EXERCISE TASK: State how many lines in the data below contain the word "Identify". Reply with the number alone.
>> Begin SUPPLIED RECORDS
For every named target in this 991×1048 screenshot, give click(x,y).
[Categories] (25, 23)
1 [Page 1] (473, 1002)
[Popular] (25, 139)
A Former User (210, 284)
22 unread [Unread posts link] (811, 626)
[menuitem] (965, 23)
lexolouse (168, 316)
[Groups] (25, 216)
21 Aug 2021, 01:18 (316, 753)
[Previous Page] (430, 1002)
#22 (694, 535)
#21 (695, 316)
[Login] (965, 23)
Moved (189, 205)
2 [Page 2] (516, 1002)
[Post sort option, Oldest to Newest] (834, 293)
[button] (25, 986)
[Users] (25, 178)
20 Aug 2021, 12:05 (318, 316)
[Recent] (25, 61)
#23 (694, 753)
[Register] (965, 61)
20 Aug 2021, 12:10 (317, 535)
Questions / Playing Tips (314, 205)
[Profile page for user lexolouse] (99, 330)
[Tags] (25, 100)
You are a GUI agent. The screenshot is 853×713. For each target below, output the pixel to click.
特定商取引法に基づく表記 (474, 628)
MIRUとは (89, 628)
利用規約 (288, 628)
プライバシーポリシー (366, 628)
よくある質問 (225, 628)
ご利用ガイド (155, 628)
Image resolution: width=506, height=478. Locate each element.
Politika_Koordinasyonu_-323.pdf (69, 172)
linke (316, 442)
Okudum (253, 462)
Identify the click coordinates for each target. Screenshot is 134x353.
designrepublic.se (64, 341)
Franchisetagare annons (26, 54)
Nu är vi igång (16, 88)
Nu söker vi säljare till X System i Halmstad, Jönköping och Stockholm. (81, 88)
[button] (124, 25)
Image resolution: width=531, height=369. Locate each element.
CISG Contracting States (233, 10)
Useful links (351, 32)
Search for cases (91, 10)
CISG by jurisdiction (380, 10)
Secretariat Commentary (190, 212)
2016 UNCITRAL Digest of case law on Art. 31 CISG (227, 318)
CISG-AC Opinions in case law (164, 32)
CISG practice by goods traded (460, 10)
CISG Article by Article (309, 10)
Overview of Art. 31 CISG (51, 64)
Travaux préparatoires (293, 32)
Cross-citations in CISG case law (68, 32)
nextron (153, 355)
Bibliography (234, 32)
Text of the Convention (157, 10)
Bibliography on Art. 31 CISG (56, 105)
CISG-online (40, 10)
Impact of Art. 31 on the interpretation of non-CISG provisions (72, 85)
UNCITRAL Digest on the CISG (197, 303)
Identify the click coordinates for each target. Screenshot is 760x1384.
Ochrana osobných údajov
>> End SUPPLIED RECORDS
COMPLETE ANSWER: 2